» **The problem**
Go to the line containing "Where should I click to: Click" and retype it and every later line exactly as written, up to the last line of the entries. Keep pictures out.

★ ★ ★

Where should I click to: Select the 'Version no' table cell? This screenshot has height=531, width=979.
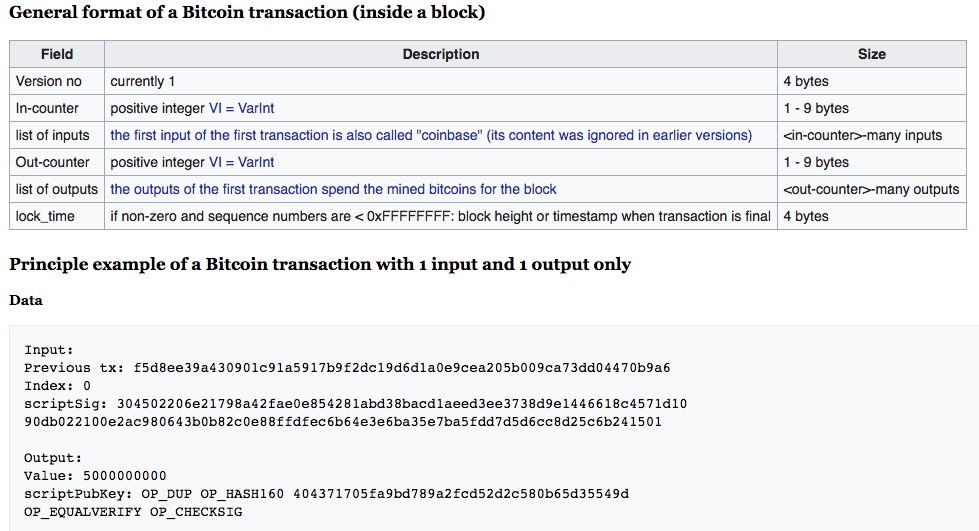click(x=57, y=81)
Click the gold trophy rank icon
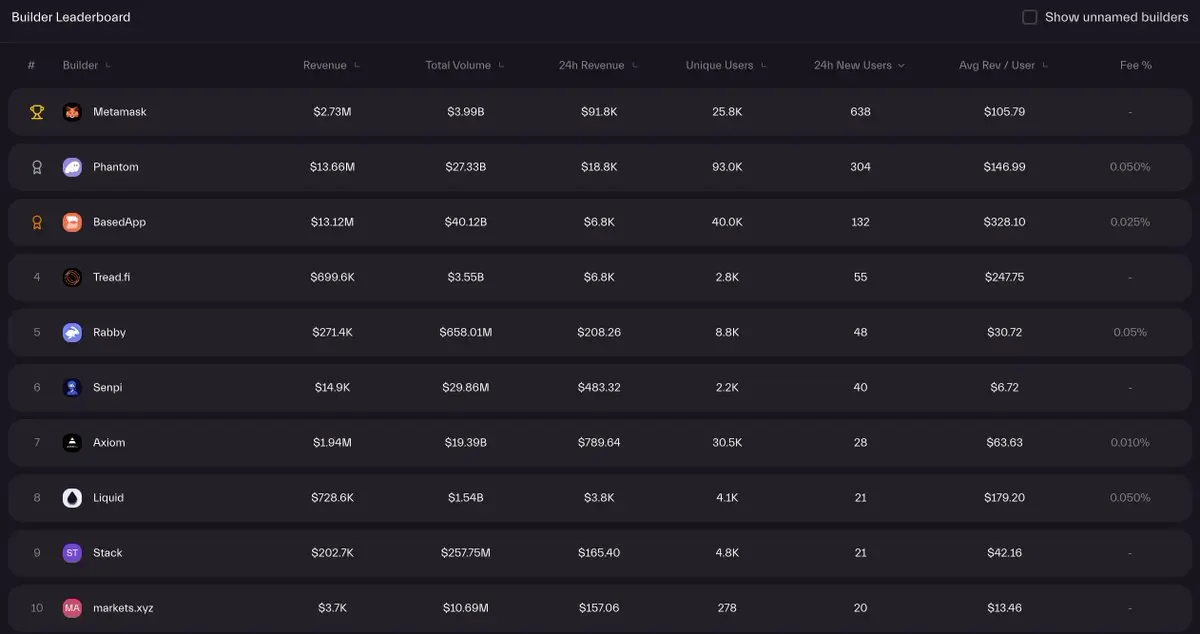Viewport: 1200px width, 634px height. coord(37,112)
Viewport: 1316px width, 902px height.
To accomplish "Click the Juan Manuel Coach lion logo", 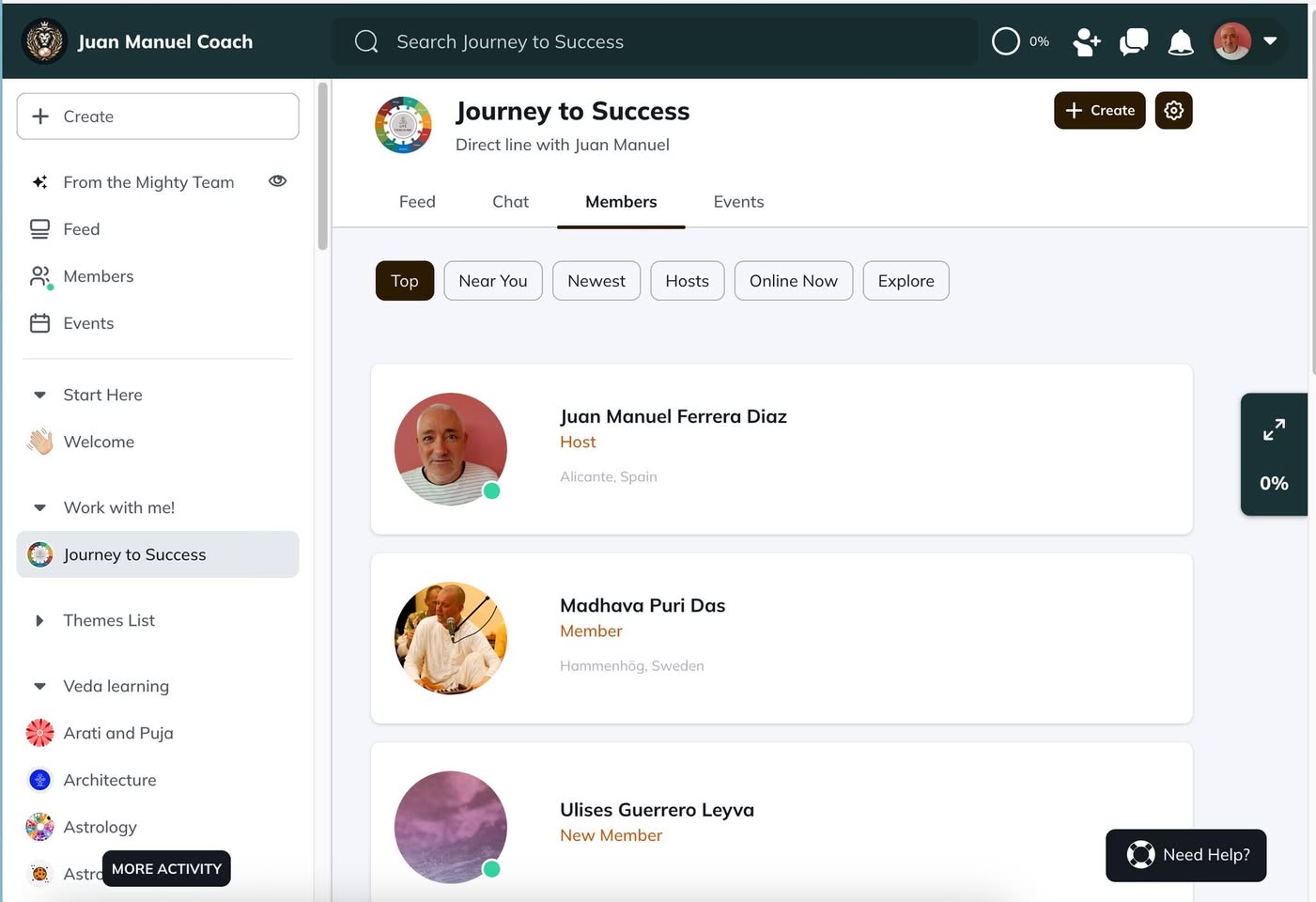I will [44, 41].
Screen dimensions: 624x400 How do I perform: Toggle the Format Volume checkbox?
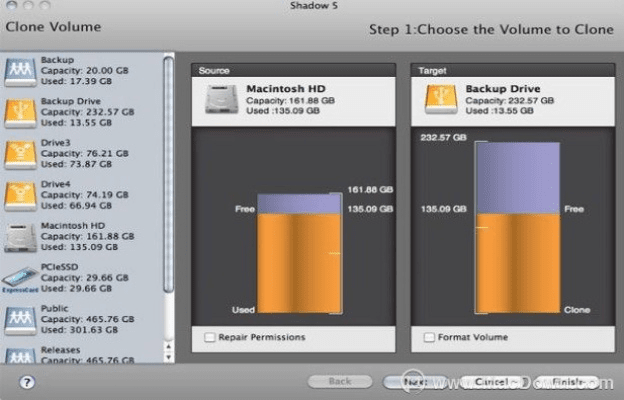click(429, 338)
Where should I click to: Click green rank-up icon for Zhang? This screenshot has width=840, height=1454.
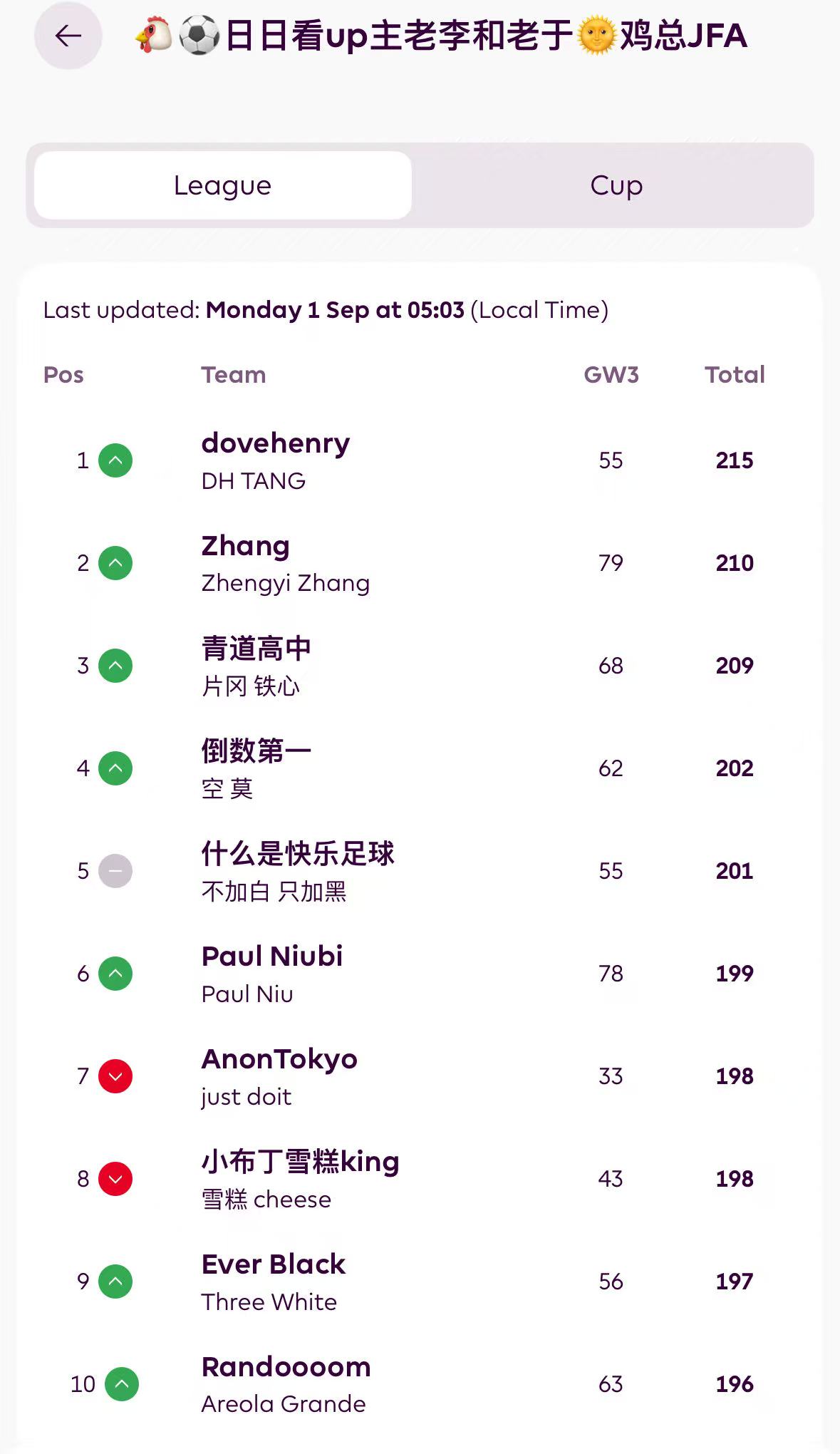pyautogui.click(x=115, y=563)
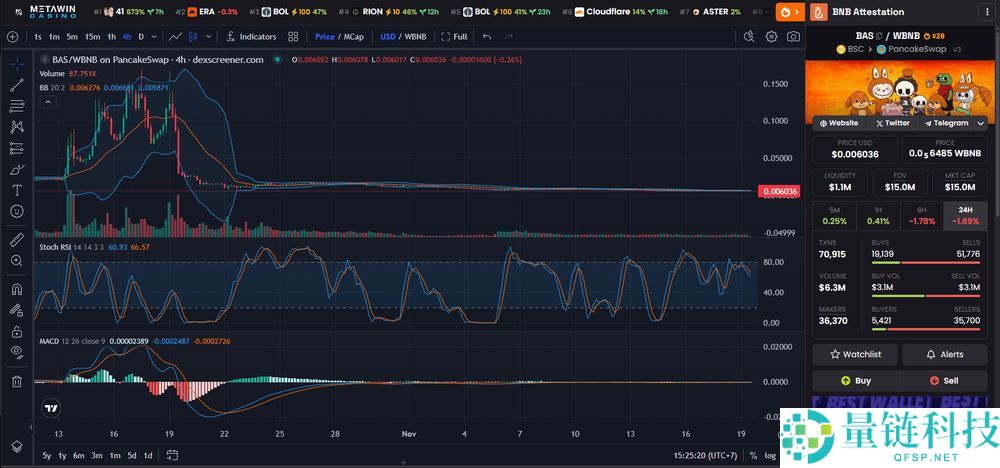
Task: Switch quote between USD and WBNB
Action: point(404,36)
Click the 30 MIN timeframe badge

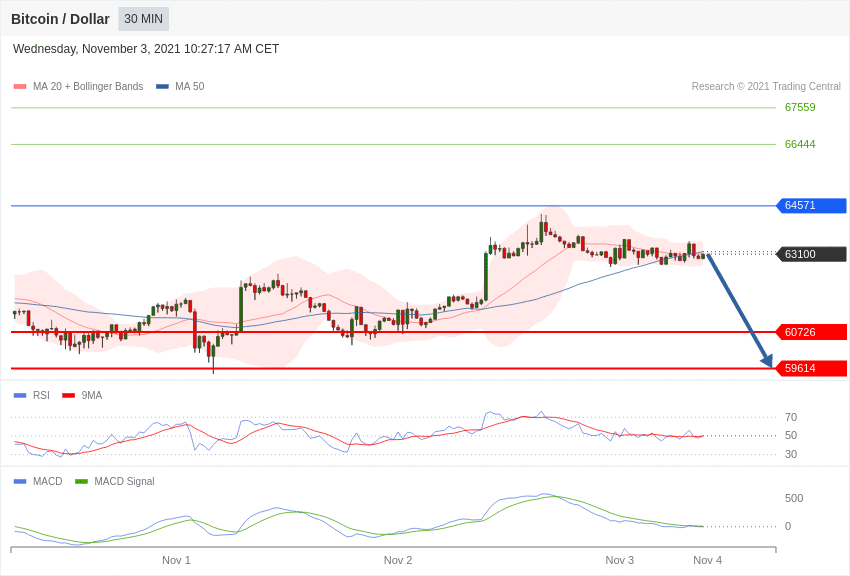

★ ★ ★

» **Worked solution**
Where should I click to: Click green rank-up icon for Zhang? This screenshot has width=840, height=1454.
pyautogui.click(x=115, y=563)
Task: Switch quote between USD and WBNB
Action: point(404,36)
Click the 30 MIN timeframe badge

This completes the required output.